A good strategy is to become involved with these organizations. There are a number of ways to do this:

  • Write articles for their newsletters. Most organizations have a monthly newsletter and their editors are almost always looking for interesting pieces that relate to their members. Be sure to include your contact number in the article, and if possible, a photo is often beneficial as well.
  • Offer to speak. Program chairmen often need speakers. Let them know that you're available, even as a substitute in case the scheduled person doesn't show up.

Either way, networking will definitely take work. However, over time you'll get close to people who are your ideal clients. In some cases, you may be the only financial advisor they know, but even if they never decide to work with you, at least you've contributed to a worthwhile cause. (For more on developing clientele, see Alternatives To The Cold Call.)

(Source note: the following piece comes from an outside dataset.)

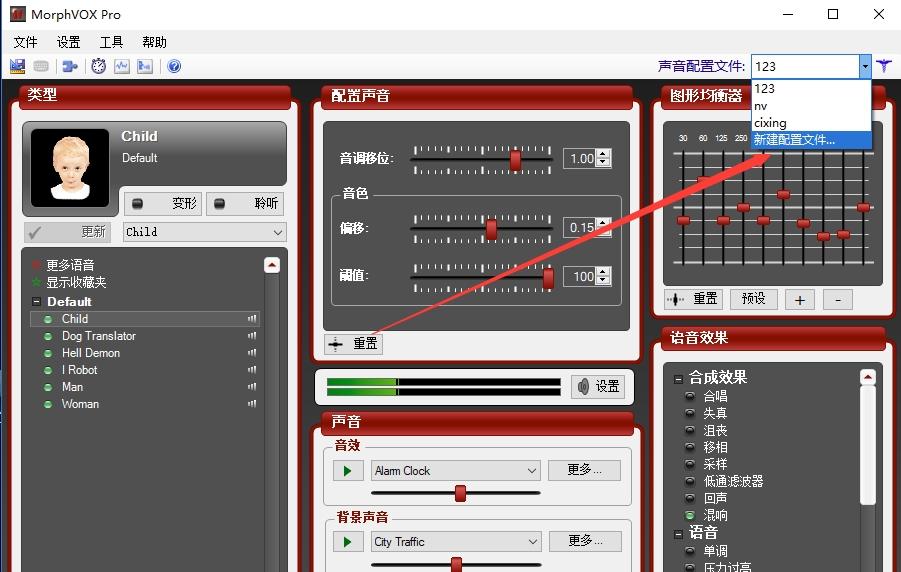Screen dimensions: 901x572
Task: Open the Alarm Clock sound effect dropdown
Action: pos(531,470)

What if I have no clients?
Suppose you're new to the business and have no clients. No problem. You can determine your niche by using the same strategy. For example, what's your No.1 hobby?

Let's say you live and breathe golf and you know the golf pros at every course for miles around. These guys can pair you up for a round of golf with qualified prospects. What generally happens when you're riding around in a golf cart for three to four hours? Sooner or later the other person will ask: "What do you for a living?"

Imagine how great it will feel to have clients who are as passionate about the game as you are.

It won't happen overnight, but after people see you around the club, they'll feel like they know you and will be more likely to choose you when they need the help of a financial professional.

Follow these steps and you'll be on your way to developing a productive and satisfying niche market that'll be packed with great clients. (For further reading, check out Keeping Clients Through Good And Bad.)